Draft legislation published on 21 July 2020 clarifies how the new SDLT surcharge for overseas buyers of residential property should operate.
The stamp duty land tax (SDLT) surcharge for overseas buyers of residential property was announced in the 2018 Budget and was the subject of a consultation in 2019. Draft legislation published on 21 July 2020 clarifies the very likely scope of the charge. It operates as an extra two percent added to all residential rates of SDLT (including the current three percent ‘additional homes’ surcharge, the flat 15 percent rate for certain corporate purchases and the rates of lease duty) where a non-UK buyer purchases residential property in England and Northern Ireland. The surcharge will take effect from 1 April 2021.
The surcharge applies to non-resident individuals, unit trusts, partnerships and corporates buying UK residential property, as well as beneficiaries under life-interest and bare trusts and trustees of other types of trust, subject to some limited exceptions as set out further below.
Its direct impact will primarily be on overseas individuals purchasing residential property but overseas corporates that bulk-buy residential property (e.g. via private rented sector schemes) will in most cases no longer benefit from making a claim for multiple dwellings relief which results in the residential rates applying in place of the bulk-buy commercial rates. It appears the Government expects a rush of overseas investment to be made ahead of the imposition of the surcharge, but for overseas buyers subsequently to fall away.
The surcharge will not apply to certain transactions, including:
Residence of individuals
The residence of an individual for the purposes of the surcharge is not determined by the statutory residence test used for other tax purposes. An individual is resident if they have been in the UK for at least 183 days in a 365 day period within which the date of purchase somewhere falls. If the purchase is made jointly with a spouse or civil partner (who are co-habiting), only one of the purchasers needs to be the UK resident for the charge not to apply. There is a specific exemption from the charge for Crown employees and their cohabiting spouses.
If the residence test has not been met at the point of sale, the surcharge must be paid; but where the test is subsequently met, the individual will have two years from the date of purchase to amend their SDLT return to reclaim the surcharge.
Residence of companies
A company is treated as resident if it is resident for corporation tax purposes on the date of purchase but there is an exception for such companies that are (broadly) controlled by any number of non-resident participators (an adapted close company test) – i.e. these companies are treated as non-UK resident.
UK real estate investment trusts (REITs), members of a group UK REIT and open ended investment companies (OEICs) resident for corporation tax purposes are treated as resident even if they would otherwise qualify as non-resident under the adapted close company test.
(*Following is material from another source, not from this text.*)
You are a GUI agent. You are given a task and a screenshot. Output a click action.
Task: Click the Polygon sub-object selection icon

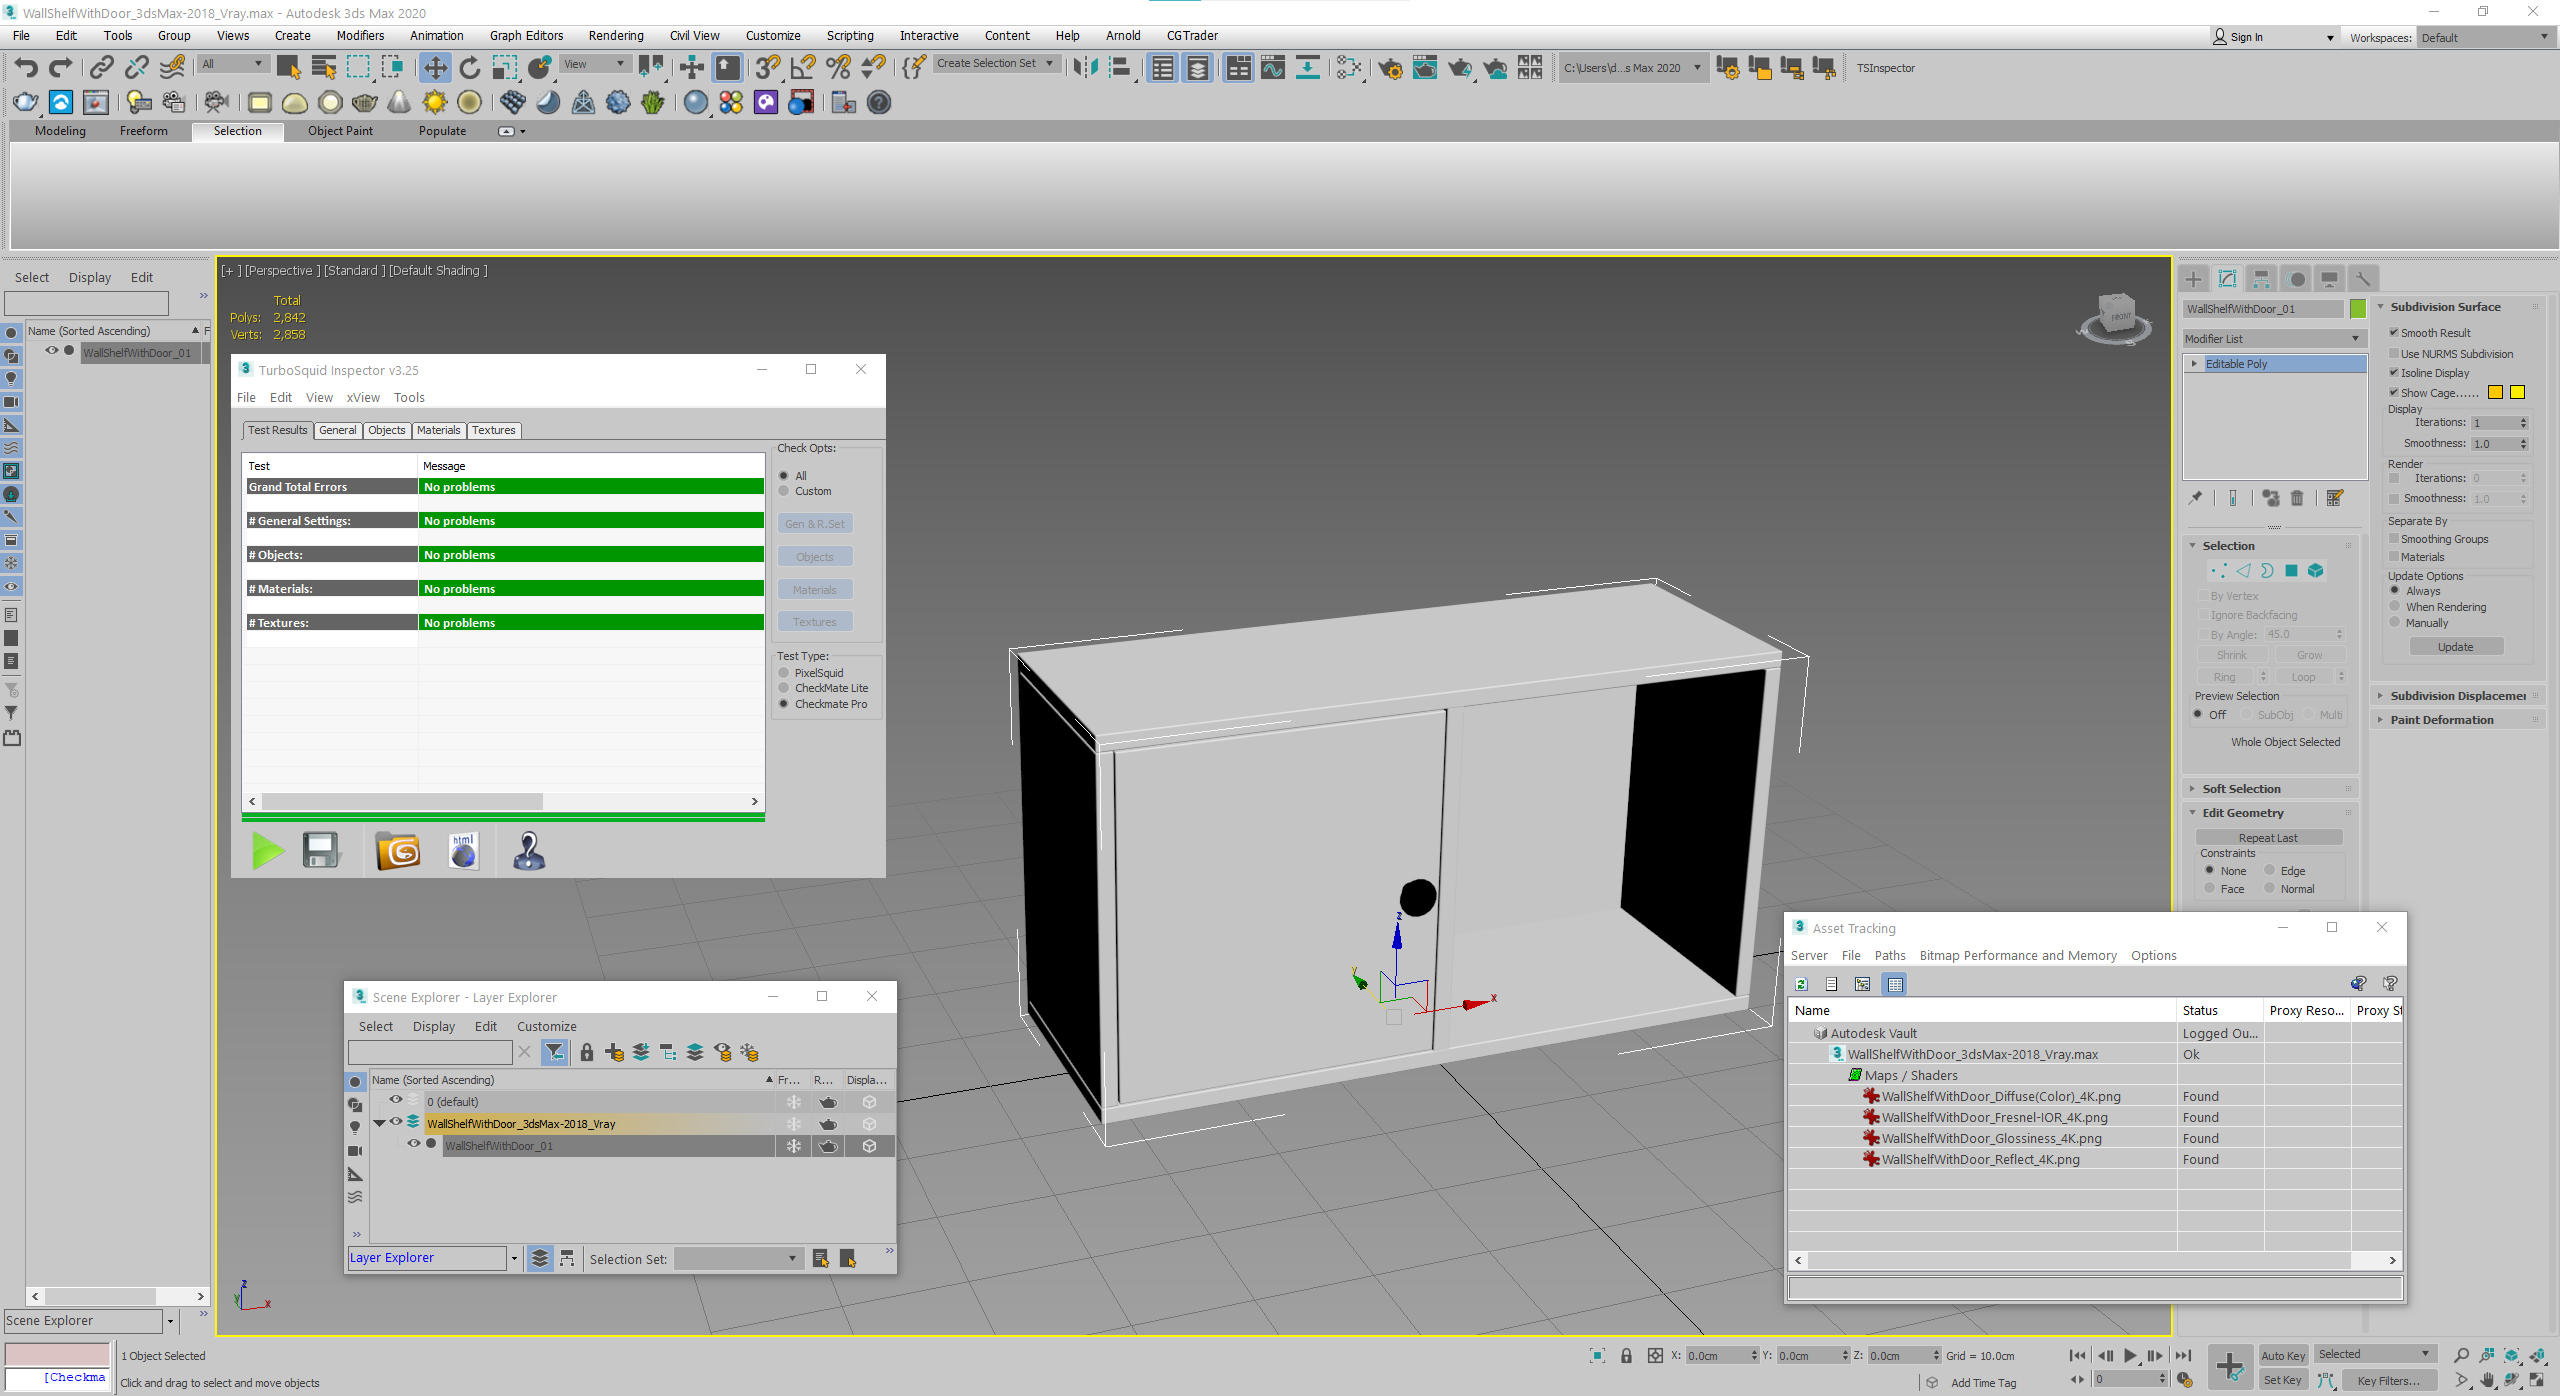point(2291,571)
Residence of other entities
Where partnerships have a partner who is an individual or trusts have an individual trustee, that individual is treated as resident only if they were in the UK for at least 183 days in a period of 364 days immediately before the point of purchase. All partners/trustees need to be UK resident for the partnership/trust to be UK resident.
UK Co-ownership authorised contractual schemes should always be treated as UK resident, irrespective of the residence status of the investors.
Subject to the rules concerning spouses and civil partnerships referred to above, joint purchasers (individual or corporate) must all be UK resident for the charge not to apply.